▶ _MATERIAL PROVIDED_:
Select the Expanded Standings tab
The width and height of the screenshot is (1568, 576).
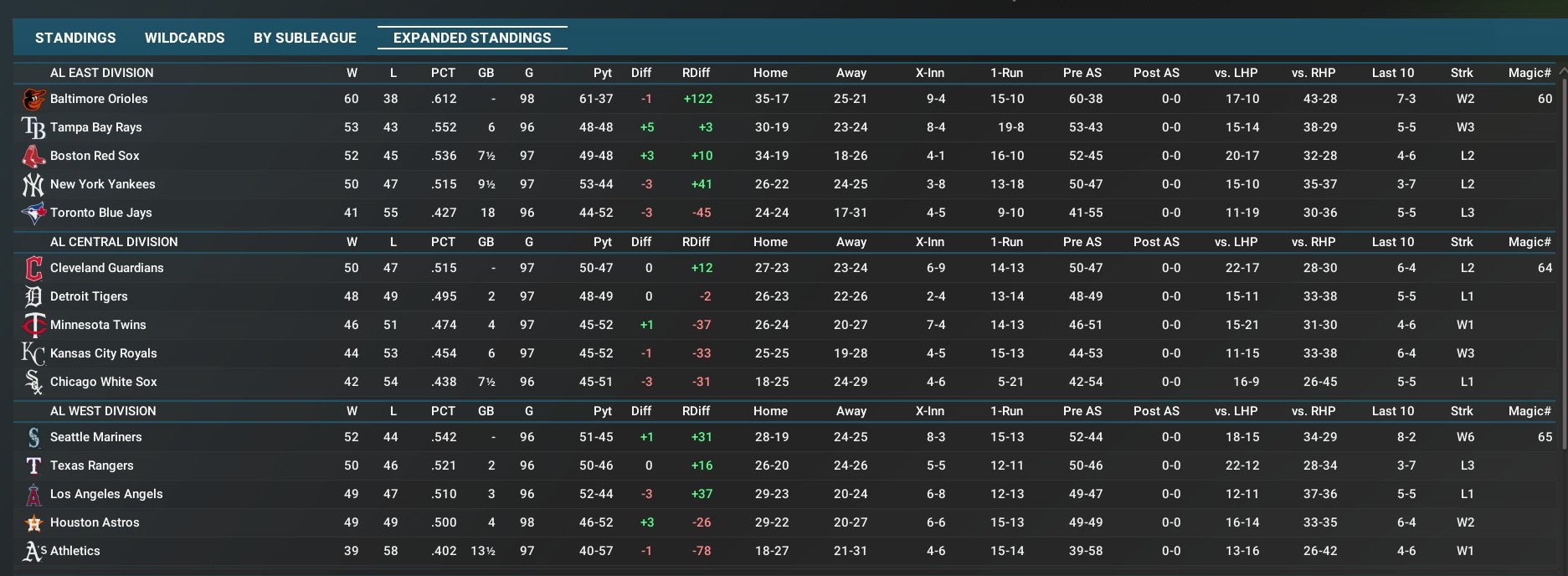pyautogui.click(x=472, y=38)
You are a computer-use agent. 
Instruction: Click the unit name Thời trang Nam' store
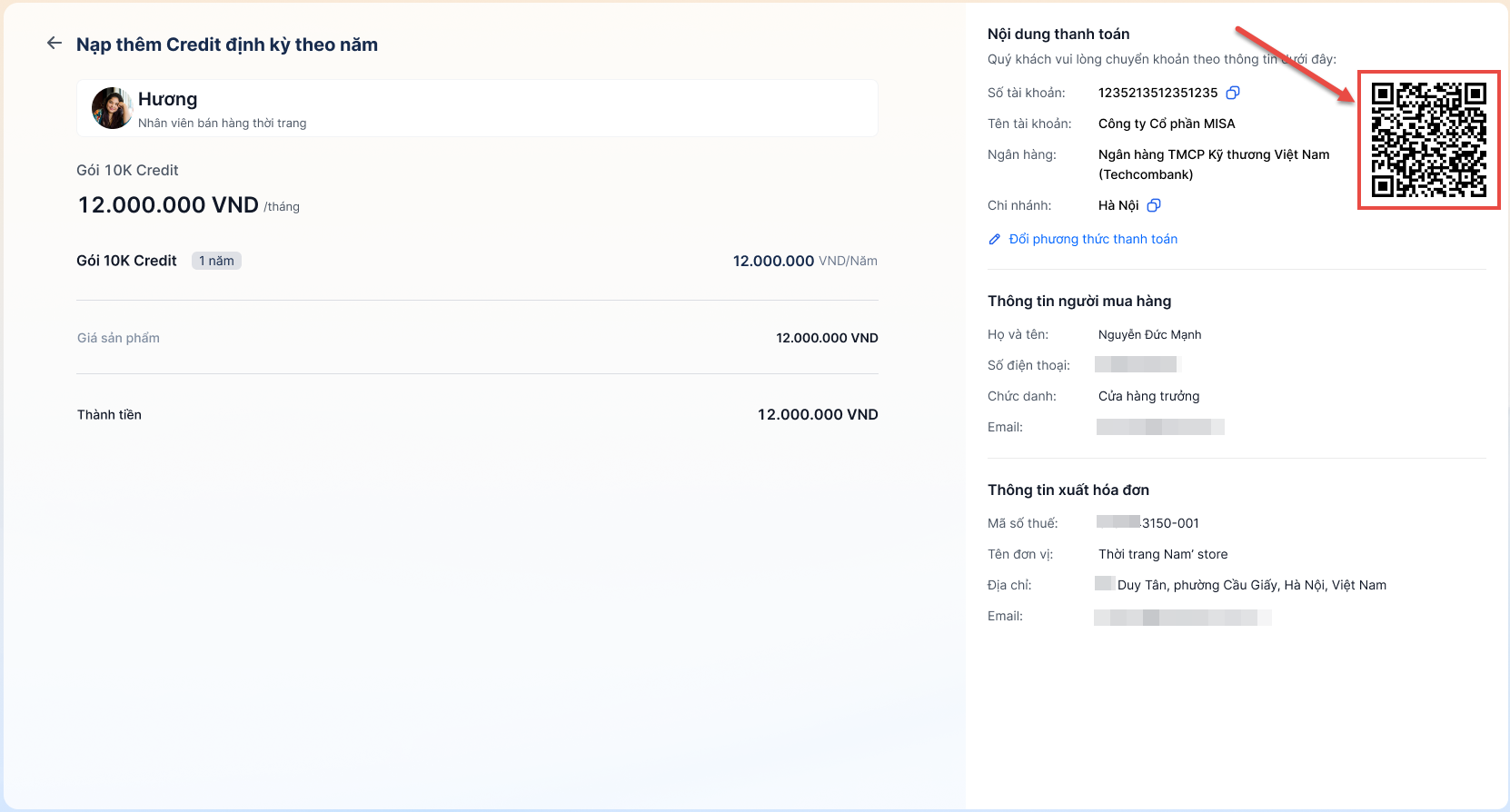coord(1163,554)
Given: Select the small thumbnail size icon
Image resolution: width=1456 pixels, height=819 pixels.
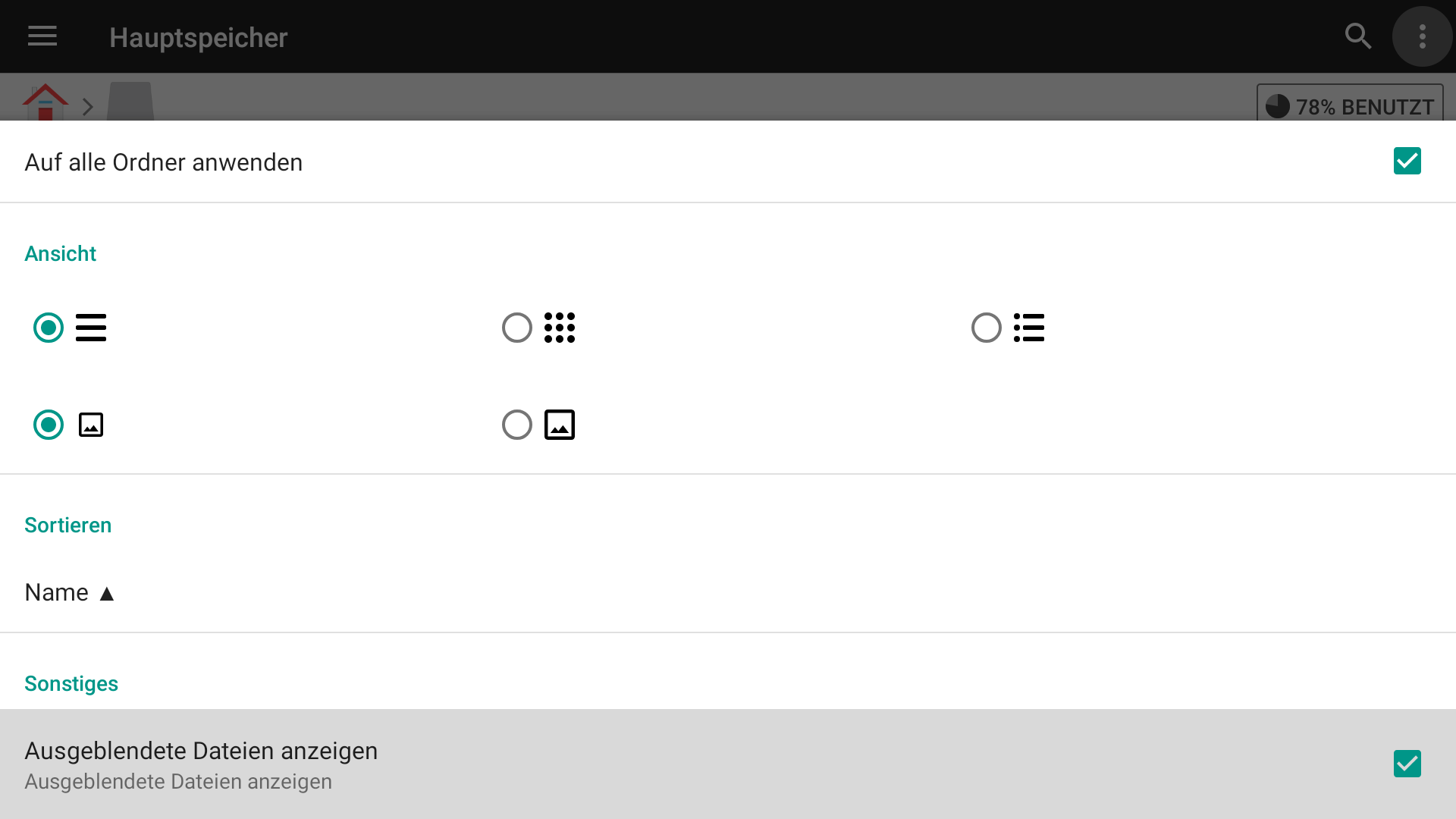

▶ _BRIEF_: The lines to copy run from the line containing "Given: Select the small thumbnail size icon" through the end of the data above; copy exactly those, minus the pictures.

▶ _REPLY TO THE TASK_:
Given: Select the small thumbnail size icon
Image resolution: width=1456 pixels, height=819 pixels.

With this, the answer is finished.